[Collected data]
####

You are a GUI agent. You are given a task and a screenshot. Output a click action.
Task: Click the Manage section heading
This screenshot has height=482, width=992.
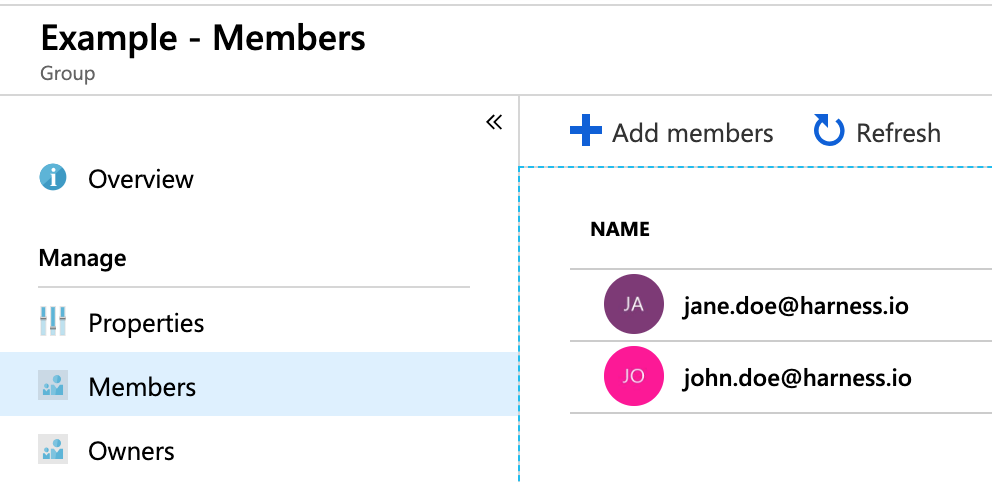pos(82,259)
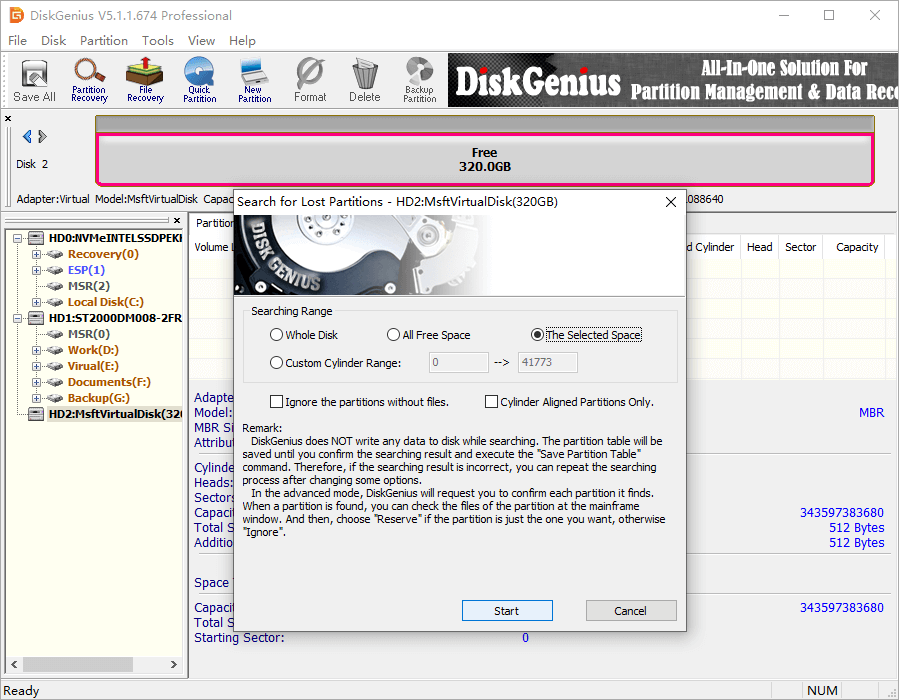Image resolution: width=899 pixels, height=700 pixels.
Task: Enable Cylinder Aligned Partitions Only
Action: click(491, 401)
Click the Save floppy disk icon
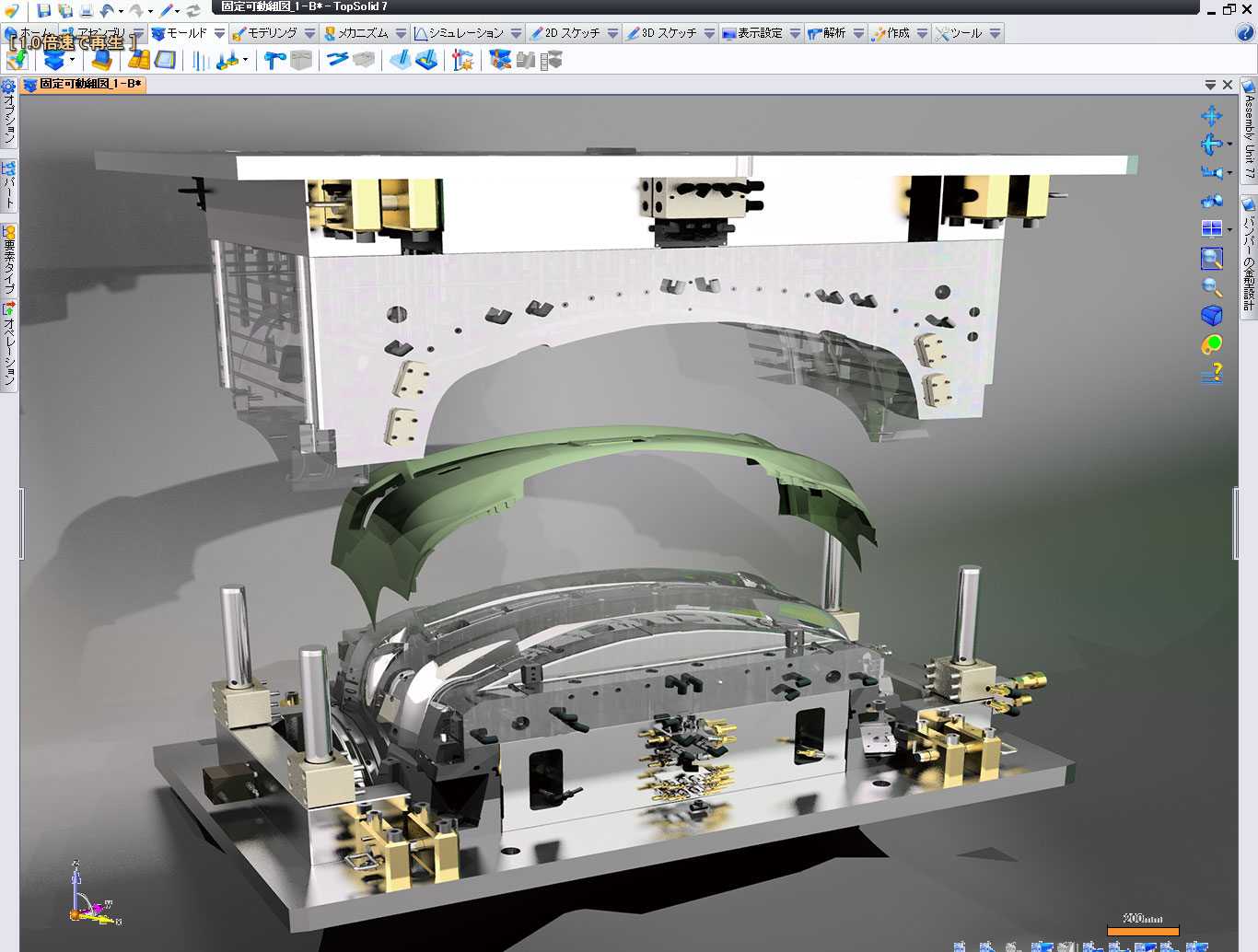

####

■ PROBLEM TO SOLVE:
With the pictures removed, the entries above should be transcribed exactly.

■ TASK RESULT:
You are a GUI agent. You are given a task and a screenshot. Output a click action.
Task: Click the Manage section heading
This screenshot has height=482, width=992.
pos(82,259)
Image resolution: width=899 pixels, height=700 pixels.
Task: Enable Cylinder Aligned Partitions Only
Action: click(491, 401)
Click the Save floppy disk icon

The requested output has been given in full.